Betty Draper Wasn’t In The Original “Mad Men” Pilot
January Jones opened up to W magazine and revealed that when it came to casting the role of secretary Peggy Olsen on “Mad Men,” she was thisclose to getting the part, but also that the role she eventually was cast for — Betty Draper, the icy blonde homemaker wife of anti-hero Don Draper — wasn’t even written into the pilot yet. Instead, series creator Matthew Weiner cast January Jones as Betty Draper and basically wrote the character around her.
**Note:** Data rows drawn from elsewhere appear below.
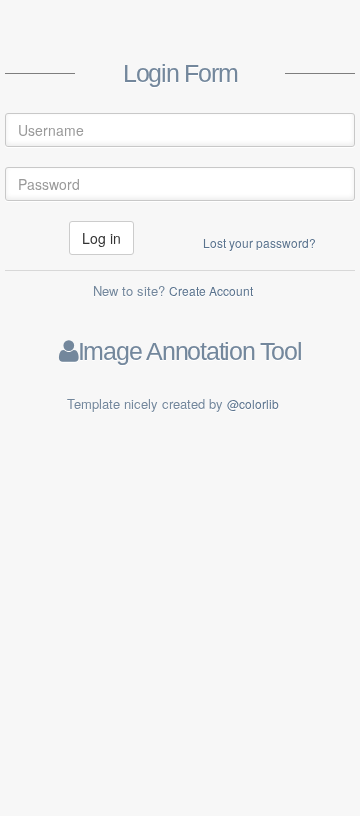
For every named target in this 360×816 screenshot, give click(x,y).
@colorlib (253, 403)
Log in (101, 238)
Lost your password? (259, 242)
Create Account (211, 290)
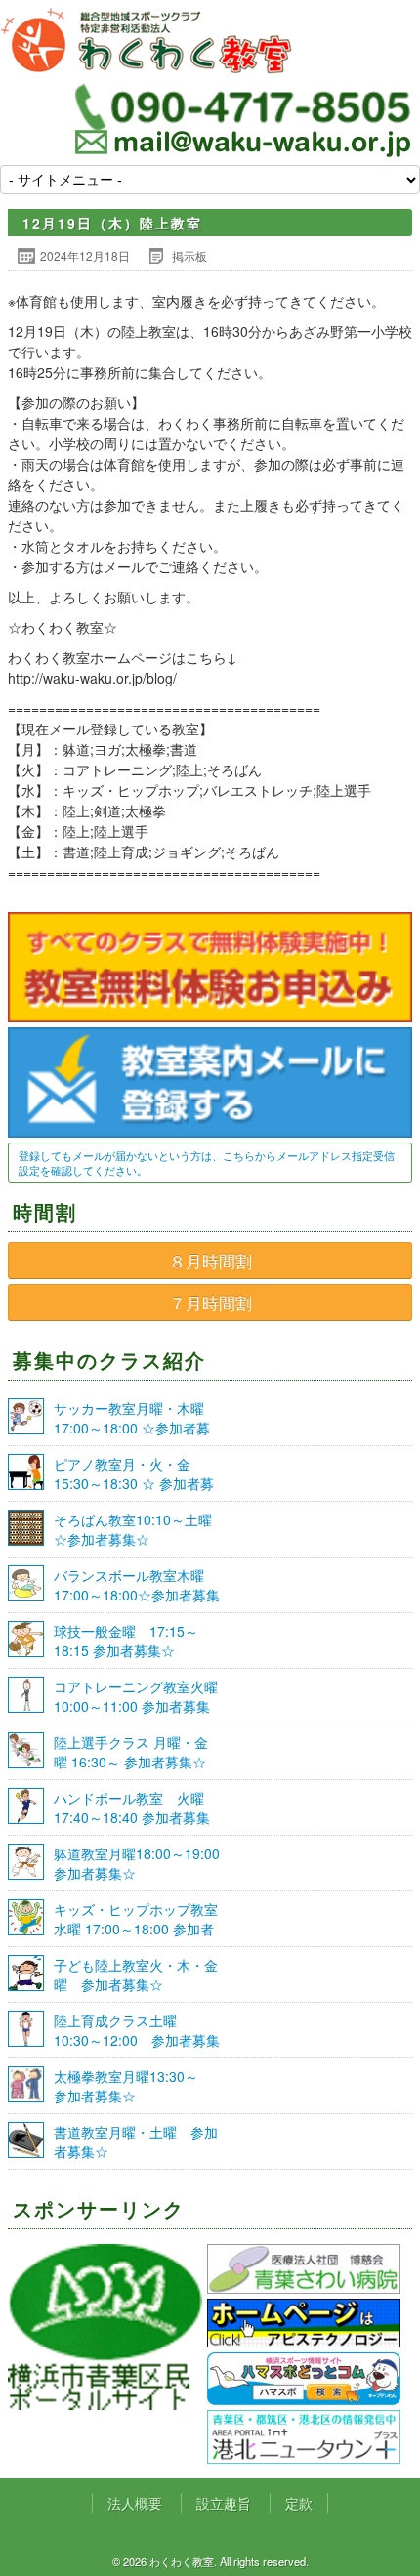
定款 (299, 2503)
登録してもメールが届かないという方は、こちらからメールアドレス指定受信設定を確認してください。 (207, 1162)
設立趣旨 (223, 2503)
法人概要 (134, 2503)
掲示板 (189, 255)
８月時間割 (210, 1260)
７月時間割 (210, 1302)
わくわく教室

Whoa. Whoa. Whoa. This is huge, people. It’s crazy to imagine “Mad Men” without the Drapers home life factoring largely in the show — Don’s affairs, Betty’s burgeoning feminist consciousness — but as January tells it, the original “Mad Men” pilot only mentioned Don Draper’s home life in passing:
“There was no Betty in the pilot when I auditioned. Matthew Weiner, the creator of the show, had no intention of showing Don Draper’s home life. I read for Peggy two times — it was between me and Elisabeth Moss, who eventually got the part. At the end of the scene, there was a casual mention that Don was married. Matt went home that night and wrote two scenes that featured Betty. I auditioned a couple of days later, and he made me a verbal promise that the character would grow. I took the part on faith — there was no script or fleshed-out character or Betty plotline.”
First of all, can we talk about how January Jones would have been a horrible Peggy Olsen? No one can discern whether January is just a limited actress or whether Betty Draper’s character is just a tightass ice queen, but I think we can all agree January probably lacks the range that Peggy Olsen reveals on the show. I cannot imagine anyone but Elisabeth Moss playing the role of Peggy — or such a controversial character as Betty Draper not existing!
Second of all, how cool is it that Matthew Weiner felt in his gut that January Jones would somehow be a good contribution to the show, so he wrote her in? I love stories like this which show the creative process at work.
We’re a house divided here at The Frisky: I love the Draper family home life plot on “Mad Men,” while Amelia almost exclusively enjoys the office drama at Sterling Cooper Draper Pryce. How funny to think that the show may once have been very, very different.